The OECD, in Education responses to COVID-19: an implementation strategy toolkit, states that 'School closures can have a negative impact on children, on learning and increase inequalities if governments do not effectively implement measures to ensure every child has sufficient resources to learn in good conditions, in particular in countries where non-school factors play a determinant role in learning outcomes'. The Scottish Government recognises this, and this document is an assessment of the impact of school closures and their reopening on groups with protected characteristics, and collates the considerations of all of
- An Equalities Impact Assessment (EQIA)
- A Fairer Scotland Duty Assessment (FSDA)
- An Island Communities Impact Assessment (ICIA)
- A Business and Regulatory Impact Assessment (BRIA)
A Children's Rights and Wellbeing Impact Assessment (CRWIA) has been developed separately where the impact of school reopening on children's rights and wellbeing, particularly in respect of adhering to the UNCRC Articles is explored in further detail.

→ **WHAT TO DO**:
1. In the school closures text, rewrite the paragraph beginning "A Children's Rights and Wellbeing Impact Assessment" more briefly, keeping its main facts.
2. In the school closures text, what is the title of the OECD toolkit that is quoted?

→ **DATA SHOWN**:
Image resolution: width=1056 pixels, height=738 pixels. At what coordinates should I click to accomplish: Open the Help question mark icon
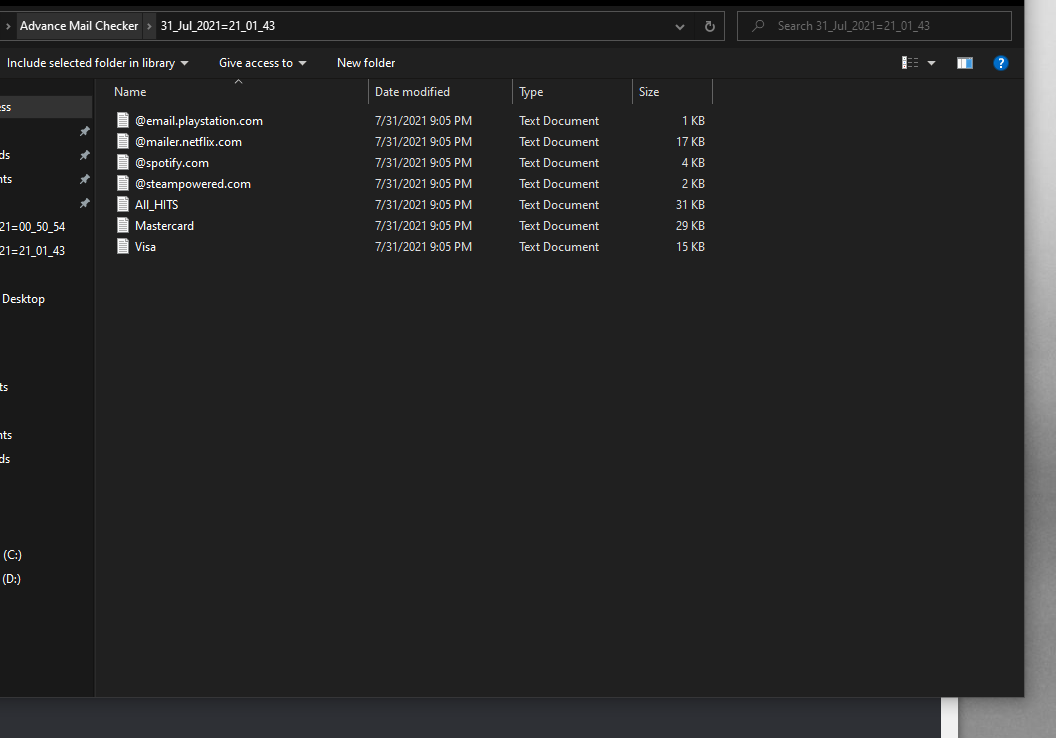pos(1000,63)
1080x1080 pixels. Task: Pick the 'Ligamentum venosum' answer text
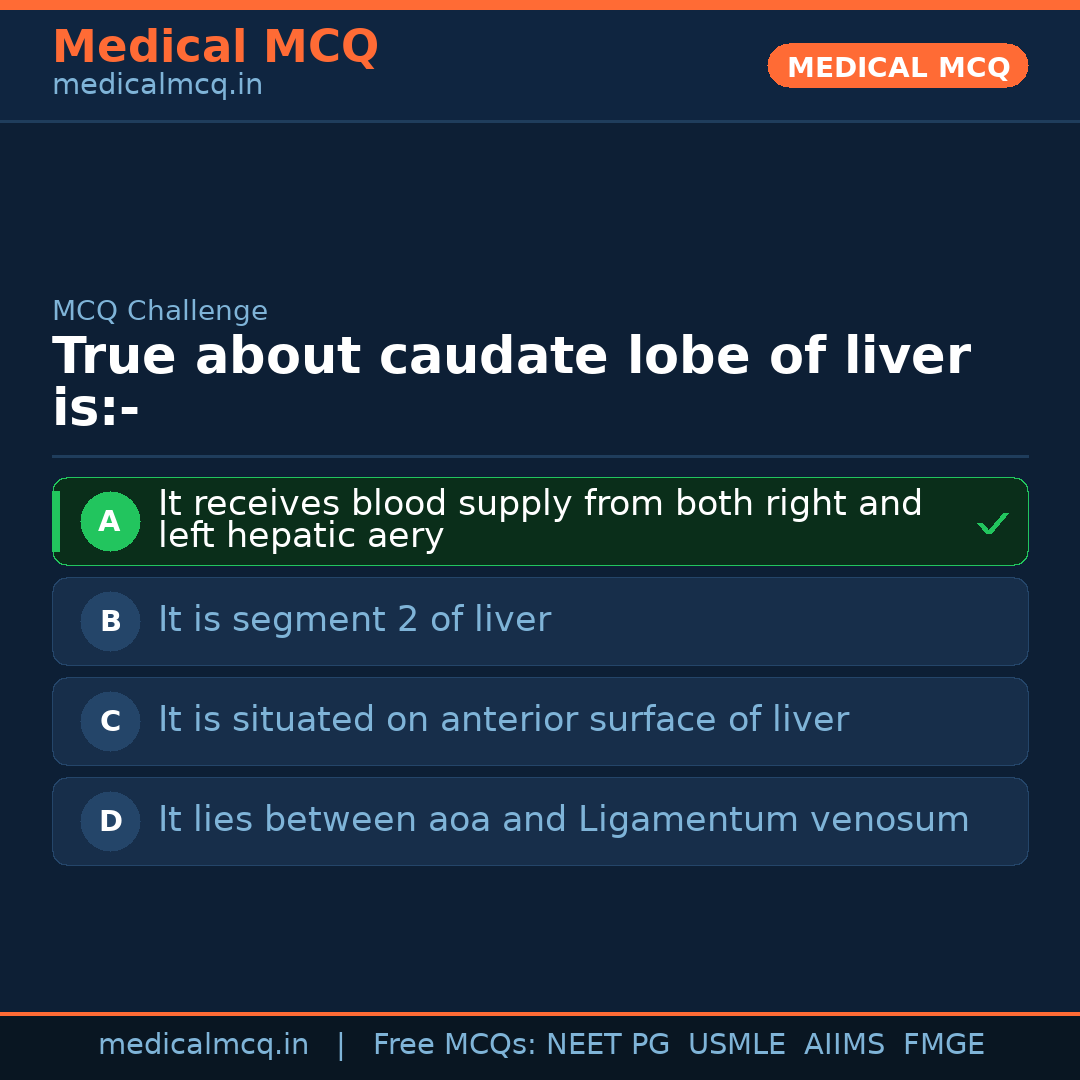(563, 820)
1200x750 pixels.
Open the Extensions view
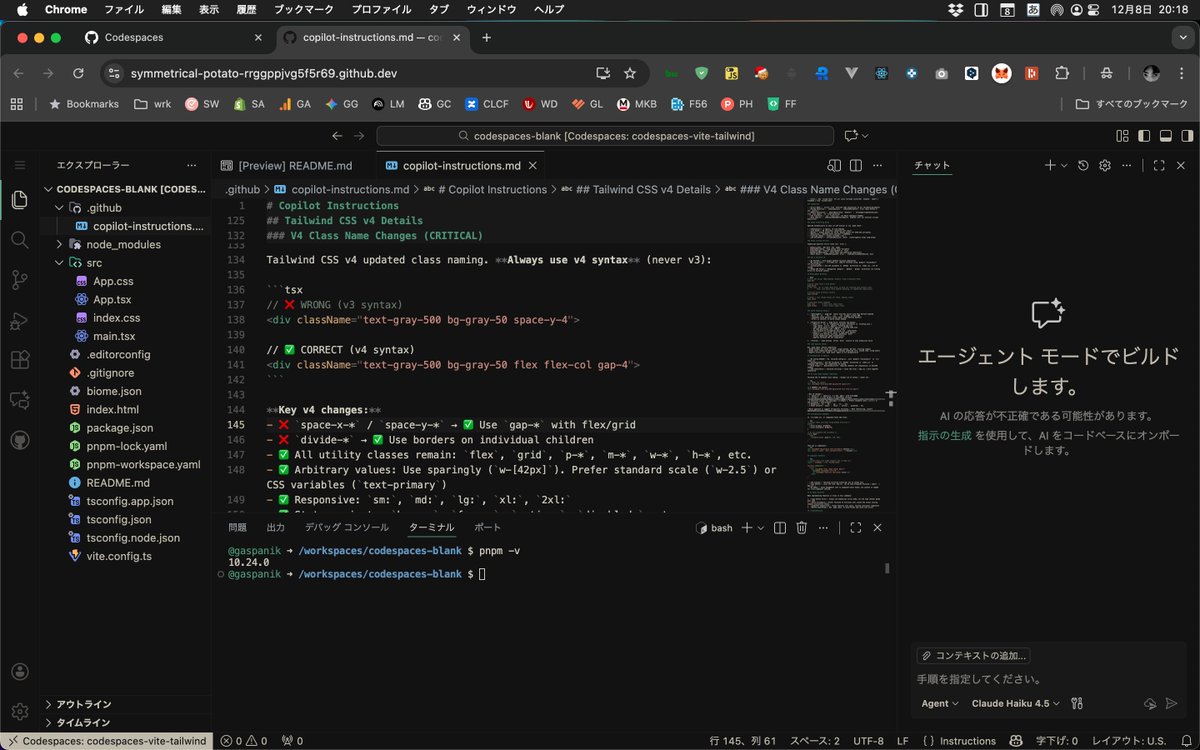click(18, 360)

→ **ANSWERS TO THE PROBLEMS**:
1. A separate Children's Rights and Wellbeing Impact Assessment (CRWIA) examines in more detail how school reopening affects children's rights and wellbeing, especially regarding adherence to the UNCRC Articles.

2. Education responses to COVID-19: an implementation strategy toolkit